& What it Can Teach the Church
“I took the role because of one thought, that in 300 years I would be both Black and Human” – Avery Brooks, Captain Benjamin Sisko, Deep Space Nine
I have an unpopular confession, I do not like the new Star Wars. Not because the cast is more diverse than the original or because JJ Abrams has to do everything bigger than his predecessors do. It is not even the storylines that drives me insane, though the hour-long escape from the Imperial Fleet almost made me leave the theatre. I have not liked them because if you pay close attention or have any training in communication or theatre, you realize that the writers are actually struggling to write for such a diverse cast. To the point, in my mind, that it feels as though some of the scenes and lines are stereo and phenotypes which should actually offend the actors and actresses. This may seem like an unfair critique, but it is an understandable one when you consider that the original casts idea of diversity was Lando Calrizian and every single other actor or actress is white.

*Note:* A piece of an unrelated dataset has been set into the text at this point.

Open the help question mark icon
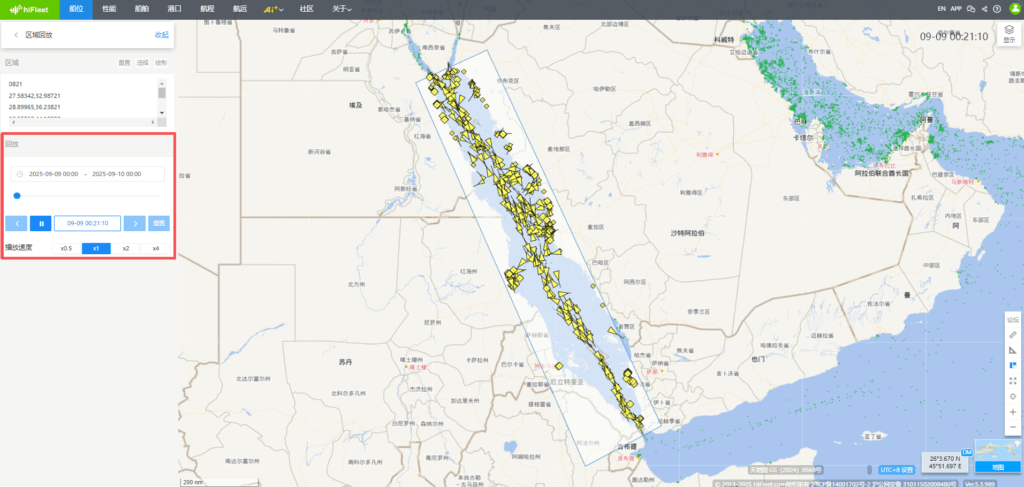The image size is (1024, 487). 997,9
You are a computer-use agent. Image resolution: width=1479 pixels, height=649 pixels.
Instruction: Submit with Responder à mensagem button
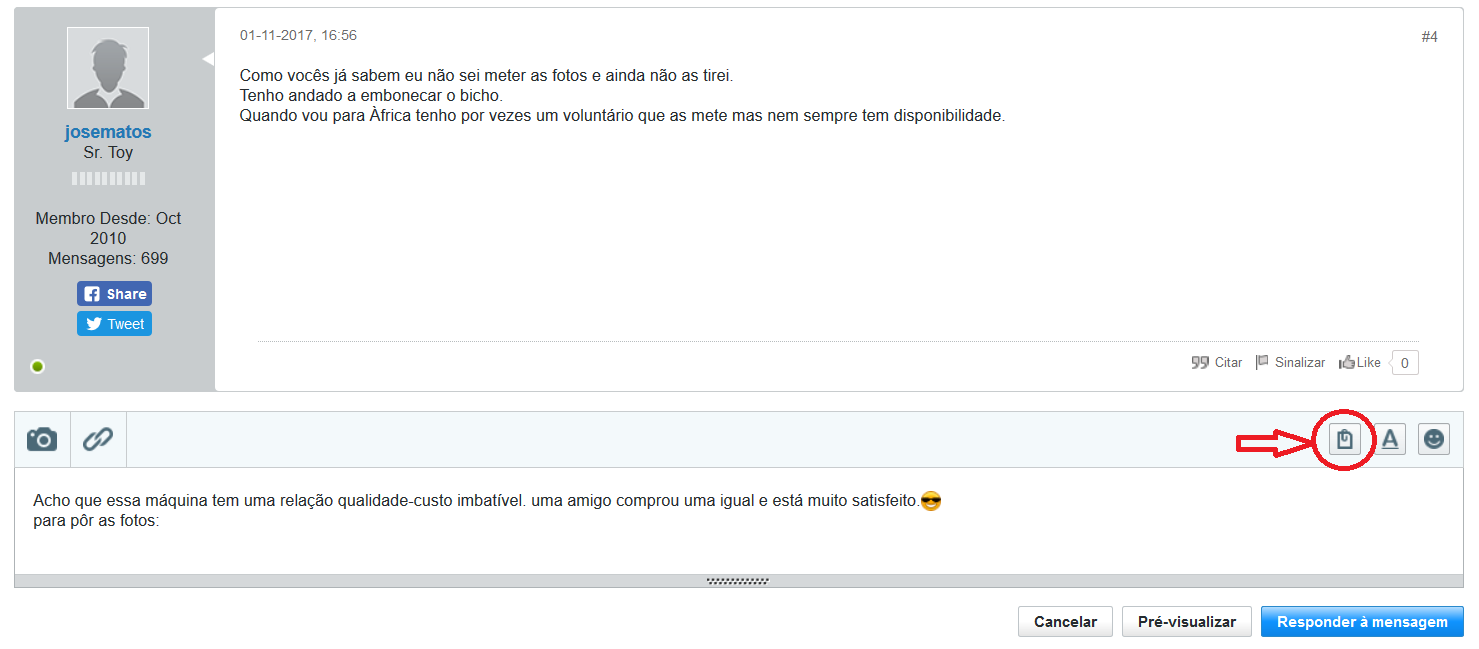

I guess too, one does not need to have a degree in Theatre to understand this point, one could just watch Star Trek. I did a lot of that growing up, watching The Original Series with dad, Deep Space Nine and Voyager on SPIKE TV, The Next Generation and Enterprise on Netflix and of course, the Animated Series (I have not been able to find the comedic spoof Quark). I was even watching Discovery until I deleted my CBS All Access account to save some money. In 50 years Star Trek has been the most successful and amassed the largest cult following of any other than maybe Marvel. The Original Series spurred three major spinoffs which lasted longer than its three seasons (TNG, DS9 and Voyager all lasted seven) and a total of seven with an eighth slated to debut next year.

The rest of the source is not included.